Exercise instructions: Transcribe exactly the entries from the "Task: Pick Project Management from the list" line to the end, both included, minus pictures.

Input data:
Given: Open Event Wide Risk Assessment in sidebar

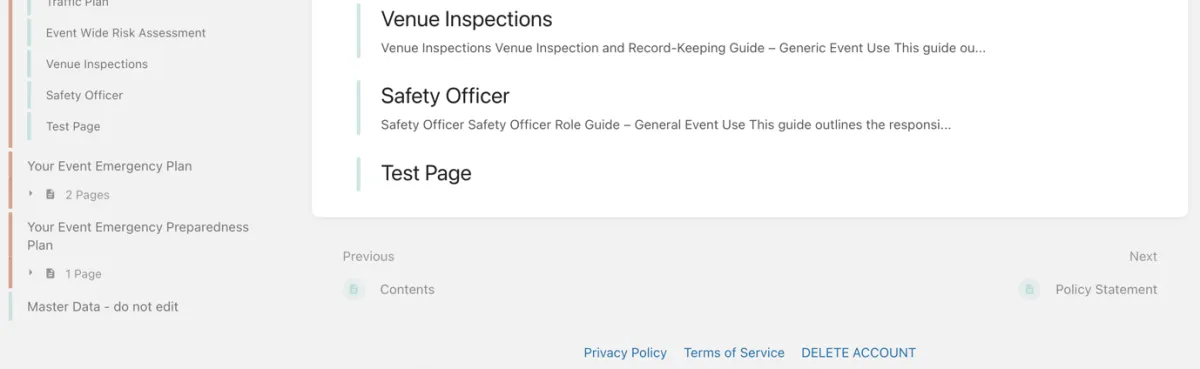Looking at the screenshot, I should [126, 33].
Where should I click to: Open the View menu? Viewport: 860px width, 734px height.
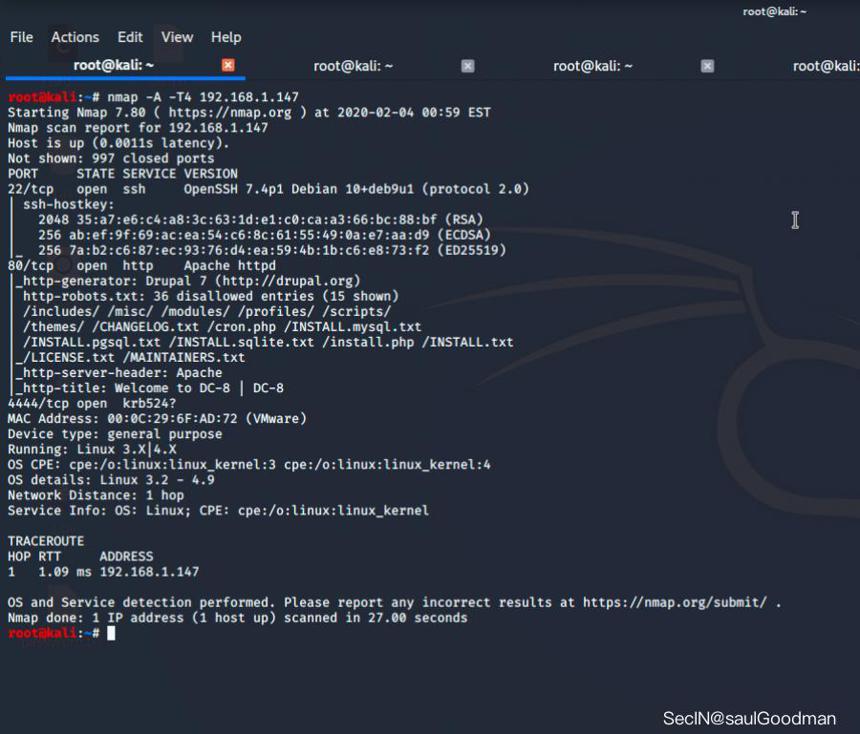pos(177,37)
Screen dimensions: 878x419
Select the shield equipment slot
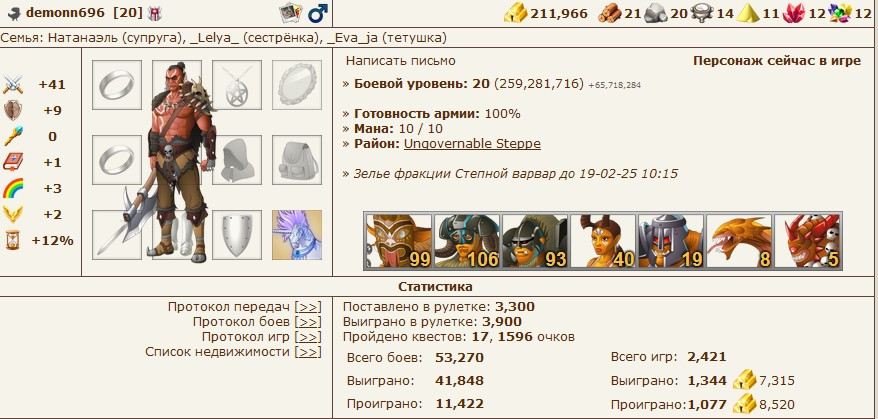click(237, 235)
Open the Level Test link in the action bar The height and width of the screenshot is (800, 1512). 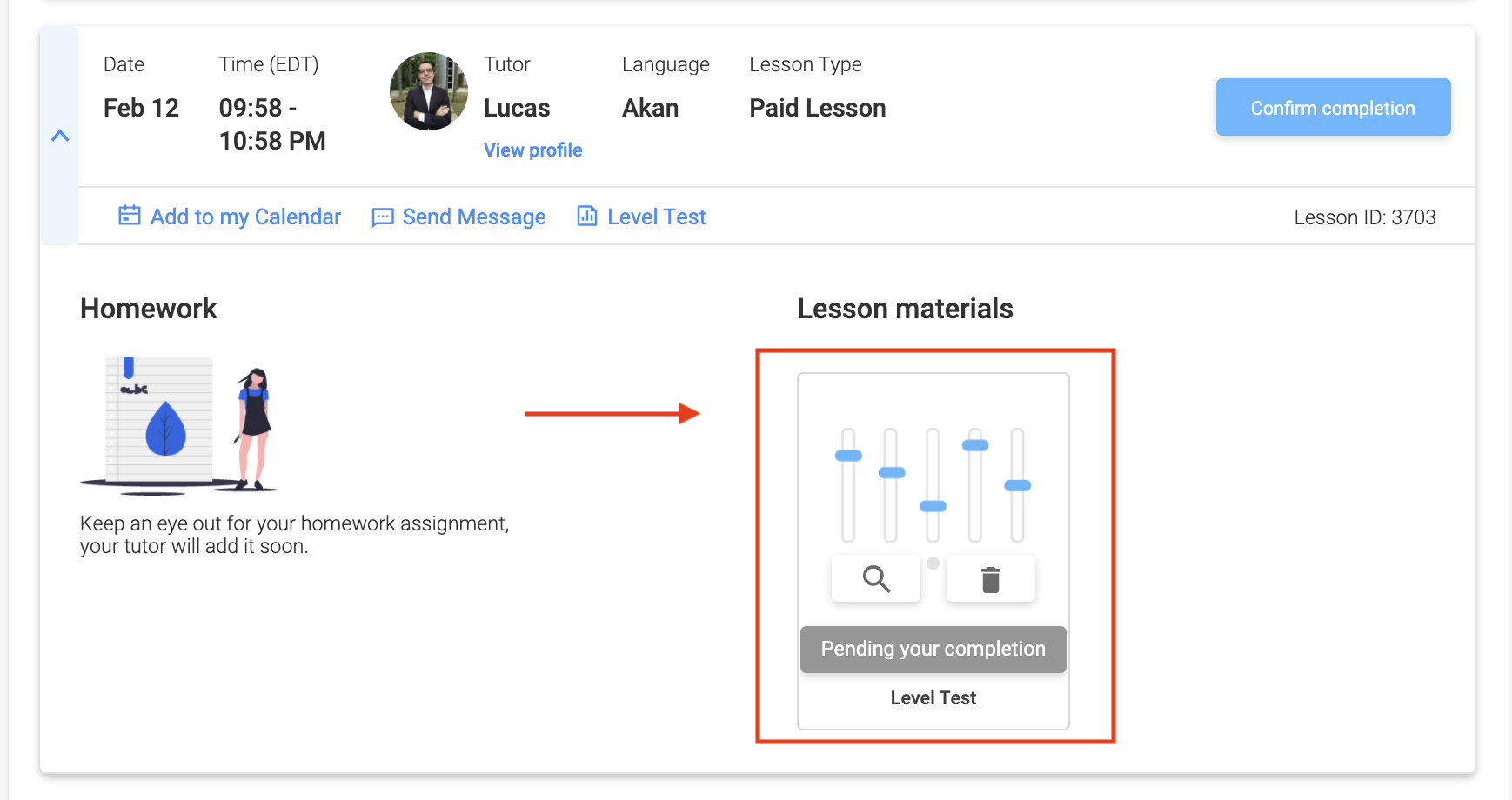pyautogui.click(x=656, y=217)
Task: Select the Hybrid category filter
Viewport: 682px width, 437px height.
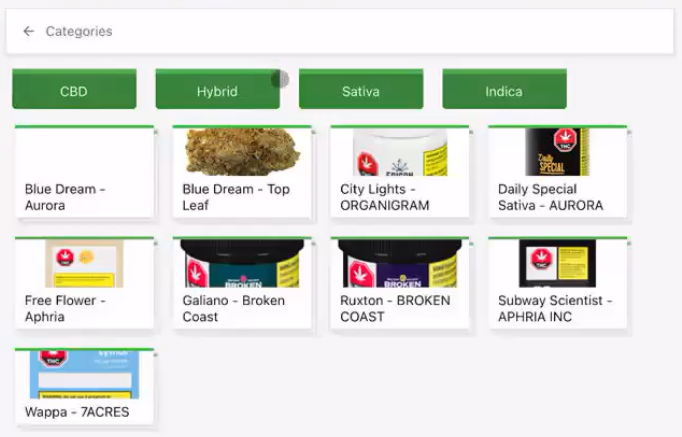Action: (x=217, y=91)
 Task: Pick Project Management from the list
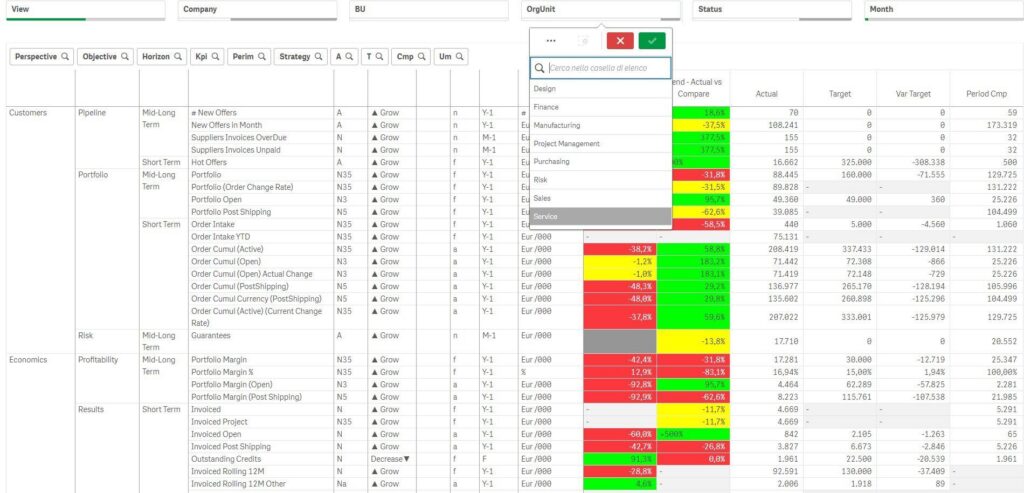coord(600,144)
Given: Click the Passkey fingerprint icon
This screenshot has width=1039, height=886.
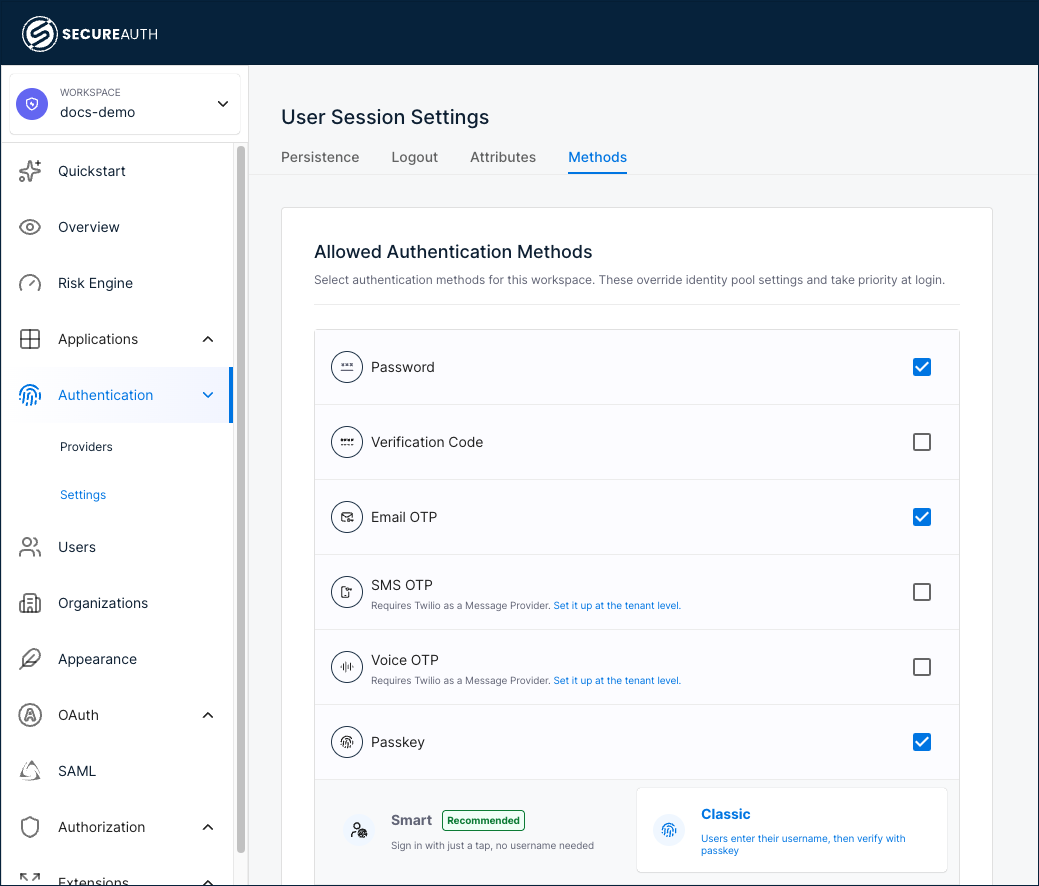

Output below:
 Task: Pick Project Management from the list
coord(600,144)
Given: Click the Passkey fingerprint icon
This screenshot has width=1039, height=886.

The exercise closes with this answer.